TO DO -> Find the lines in the records that carry the word "will". Copy each one.

Stored data entries ->

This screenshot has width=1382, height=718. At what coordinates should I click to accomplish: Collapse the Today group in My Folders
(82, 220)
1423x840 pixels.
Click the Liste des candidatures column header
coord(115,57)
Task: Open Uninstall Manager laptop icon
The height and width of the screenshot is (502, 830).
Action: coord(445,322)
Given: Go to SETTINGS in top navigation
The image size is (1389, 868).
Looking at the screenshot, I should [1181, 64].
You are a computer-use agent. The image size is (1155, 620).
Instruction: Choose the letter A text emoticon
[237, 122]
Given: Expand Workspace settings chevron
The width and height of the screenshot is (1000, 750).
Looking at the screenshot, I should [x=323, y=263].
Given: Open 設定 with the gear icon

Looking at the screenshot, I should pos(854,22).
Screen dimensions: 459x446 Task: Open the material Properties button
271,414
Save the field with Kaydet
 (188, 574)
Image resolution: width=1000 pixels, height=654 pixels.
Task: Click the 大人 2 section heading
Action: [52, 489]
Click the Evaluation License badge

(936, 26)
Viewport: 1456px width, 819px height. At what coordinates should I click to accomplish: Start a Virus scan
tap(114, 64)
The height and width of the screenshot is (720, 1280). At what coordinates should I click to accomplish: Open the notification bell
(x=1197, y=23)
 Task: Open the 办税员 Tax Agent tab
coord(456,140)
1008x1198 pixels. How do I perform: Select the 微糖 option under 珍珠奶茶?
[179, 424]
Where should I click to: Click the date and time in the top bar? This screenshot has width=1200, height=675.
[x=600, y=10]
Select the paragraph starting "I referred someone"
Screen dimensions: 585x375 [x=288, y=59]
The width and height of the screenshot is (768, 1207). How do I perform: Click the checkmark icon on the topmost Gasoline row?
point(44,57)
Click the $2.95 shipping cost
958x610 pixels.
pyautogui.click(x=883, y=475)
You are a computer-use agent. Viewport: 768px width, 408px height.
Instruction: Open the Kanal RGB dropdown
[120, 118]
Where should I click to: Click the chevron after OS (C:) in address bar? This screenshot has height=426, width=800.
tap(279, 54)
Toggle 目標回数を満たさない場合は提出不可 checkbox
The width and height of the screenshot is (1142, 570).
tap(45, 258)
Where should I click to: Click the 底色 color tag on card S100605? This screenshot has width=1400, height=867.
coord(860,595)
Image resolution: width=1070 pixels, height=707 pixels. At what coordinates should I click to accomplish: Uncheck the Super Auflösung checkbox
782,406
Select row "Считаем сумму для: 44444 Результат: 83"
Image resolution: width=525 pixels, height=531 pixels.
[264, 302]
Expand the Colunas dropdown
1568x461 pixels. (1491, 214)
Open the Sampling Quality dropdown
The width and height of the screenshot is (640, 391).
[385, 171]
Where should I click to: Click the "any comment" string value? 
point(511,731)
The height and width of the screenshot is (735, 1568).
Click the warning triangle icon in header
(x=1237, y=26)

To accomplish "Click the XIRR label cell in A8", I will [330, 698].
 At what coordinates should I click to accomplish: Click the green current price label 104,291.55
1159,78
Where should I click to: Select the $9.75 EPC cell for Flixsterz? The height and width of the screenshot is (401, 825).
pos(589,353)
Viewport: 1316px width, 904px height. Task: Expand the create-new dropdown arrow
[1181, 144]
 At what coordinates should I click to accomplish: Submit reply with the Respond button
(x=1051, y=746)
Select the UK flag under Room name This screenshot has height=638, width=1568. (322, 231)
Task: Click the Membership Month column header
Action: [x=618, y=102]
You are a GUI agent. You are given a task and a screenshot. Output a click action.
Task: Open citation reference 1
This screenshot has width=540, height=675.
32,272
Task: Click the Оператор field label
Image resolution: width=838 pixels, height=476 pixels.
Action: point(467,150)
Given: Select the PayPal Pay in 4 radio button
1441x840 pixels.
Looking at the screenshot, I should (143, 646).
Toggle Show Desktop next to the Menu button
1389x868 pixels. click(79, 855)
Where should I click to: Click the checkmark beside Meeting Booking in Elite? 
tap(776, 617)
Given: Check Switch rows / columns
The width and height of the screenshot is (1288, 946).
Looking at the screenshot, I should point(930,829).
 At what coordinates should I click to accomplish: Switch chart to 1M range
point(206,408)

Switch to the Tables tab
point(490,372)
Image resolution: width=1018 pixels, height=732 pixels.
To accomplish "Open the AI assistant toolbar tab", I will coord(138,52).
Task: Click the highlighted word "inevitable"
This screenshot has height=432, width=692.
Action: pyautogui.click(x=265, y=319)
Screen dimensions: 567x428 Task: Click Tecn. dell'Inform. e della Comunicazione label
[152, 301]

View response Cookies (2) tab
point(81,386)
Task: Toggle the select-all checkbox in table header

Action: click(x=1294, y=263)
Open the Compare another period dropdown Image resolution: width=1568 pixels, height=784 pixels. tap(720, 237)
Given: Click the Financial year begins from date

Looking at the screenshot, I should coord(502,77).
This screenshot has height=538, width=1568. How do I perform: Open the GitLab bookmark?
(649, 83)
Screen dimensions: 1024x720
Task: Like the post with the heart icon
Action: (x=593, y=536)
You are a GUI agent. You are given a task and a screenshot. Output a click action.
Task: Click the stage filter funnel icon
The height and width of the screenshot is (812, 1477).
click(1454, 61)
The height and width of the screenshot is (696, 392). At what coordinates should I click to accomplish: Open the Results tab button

EXERCISE RESULT ->
To accomplish "Click the XIRR label cell in A8", I will [330, 698].
To accomplish "Open the AI assistant toolbar tab", I will coord(138,52).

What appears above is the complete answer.